§ **REQUIREMENT**
Which lines in the records below include the word "computer"? Report each of them in full.

[Extracted data entries]
+---+
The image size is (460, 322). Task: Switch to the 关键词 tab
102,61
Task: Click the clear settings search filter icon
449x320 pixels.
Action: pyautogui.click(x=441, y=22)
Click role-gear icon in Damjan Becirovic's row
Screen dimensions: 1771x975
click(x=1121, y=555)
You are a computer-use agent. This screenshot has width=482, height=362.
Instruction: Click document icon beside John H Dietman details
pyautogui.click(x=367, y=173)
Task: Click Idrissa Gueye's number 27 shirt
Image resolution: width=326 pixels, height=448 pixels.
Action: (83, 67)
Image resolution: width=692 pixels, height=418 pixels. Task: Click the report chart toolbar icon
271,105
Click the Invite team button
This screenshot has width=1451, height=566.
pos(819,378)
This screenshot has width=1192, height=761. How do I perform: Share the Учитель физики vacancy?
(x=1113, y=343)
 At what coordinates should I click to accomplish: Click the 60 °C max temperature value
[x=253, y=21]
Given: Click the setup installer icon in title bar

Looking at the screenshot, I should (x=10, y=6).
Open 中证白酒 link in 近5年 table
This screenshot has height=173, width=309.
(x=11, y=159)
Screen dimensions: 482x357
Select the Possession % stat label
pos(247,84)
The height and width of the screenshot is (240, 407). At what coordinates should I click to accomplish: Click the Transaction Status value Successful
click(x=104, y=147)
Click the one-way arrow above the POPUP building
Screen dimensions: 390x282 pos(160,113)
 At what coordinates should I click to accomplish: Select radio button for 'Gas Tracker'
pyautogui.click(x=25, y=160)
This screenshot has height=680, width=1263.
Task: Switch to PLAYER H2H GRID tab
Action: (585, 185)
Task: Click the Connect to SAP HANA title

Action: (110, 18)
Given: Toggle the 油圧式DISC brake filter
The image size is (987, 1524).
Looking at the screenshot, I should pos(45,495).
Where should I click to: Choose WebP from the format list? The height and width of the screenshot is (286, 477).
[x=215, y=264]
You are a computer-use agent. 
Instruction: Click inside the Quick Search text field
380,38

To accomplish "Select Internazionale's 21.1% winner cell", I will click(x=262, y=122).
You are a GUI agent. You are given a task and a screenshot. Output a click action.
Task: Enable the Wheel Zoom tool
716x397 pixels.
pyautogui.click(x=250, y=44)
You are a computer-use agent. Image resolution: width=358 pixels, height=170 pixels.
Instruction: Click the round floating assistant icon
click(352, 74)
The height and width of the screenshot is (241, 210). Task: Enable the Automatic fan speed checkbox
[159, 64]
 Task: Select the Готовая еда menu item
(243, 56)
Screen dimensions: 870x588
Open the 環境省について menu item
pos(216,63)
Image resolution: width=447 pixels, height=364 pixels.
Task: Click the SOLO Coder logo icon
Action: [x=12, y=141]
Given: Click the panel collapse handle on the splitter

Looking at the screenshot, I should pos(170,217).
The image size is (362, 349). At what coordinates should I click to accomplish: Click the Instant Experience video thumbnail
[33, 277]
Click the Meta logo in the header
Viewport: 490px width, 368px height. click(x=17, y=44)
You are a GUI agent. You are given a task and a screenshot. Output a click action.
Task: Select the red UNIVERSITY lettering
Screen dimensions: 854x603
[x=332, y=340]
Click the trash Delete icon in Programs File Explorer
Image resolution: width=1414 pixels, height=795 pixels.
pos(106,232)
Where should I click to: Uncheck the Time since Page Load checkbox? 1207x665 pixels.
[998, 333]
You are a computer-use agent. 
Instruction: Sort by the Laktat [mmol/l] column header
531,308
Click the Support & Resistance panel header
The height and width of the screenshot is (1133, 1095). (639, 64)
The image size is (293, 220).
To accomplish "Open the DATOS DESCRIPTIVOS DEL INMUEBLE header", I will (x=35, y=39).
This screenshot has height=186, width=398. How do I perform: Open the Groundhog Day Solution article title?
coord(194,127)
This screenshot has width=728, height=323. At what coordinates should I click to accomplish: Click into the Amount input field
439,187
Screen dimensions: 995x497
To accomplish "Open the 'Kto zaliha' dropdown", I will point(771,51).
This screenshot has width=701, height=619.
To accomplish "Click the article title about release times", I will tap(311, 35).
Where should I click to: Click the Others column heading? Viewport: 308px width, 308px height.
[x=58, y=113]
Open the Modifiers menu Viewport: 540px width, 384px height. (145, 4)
+---+
§ **TASK OUTPUT**
You are a computer-use agent. This screenshot has width=482, height=362.
You are a computer-use agent. 
You are a computer-use agent. Image resolution: width=358 pixels, height=170 pixels.
You are a computer-use agent. 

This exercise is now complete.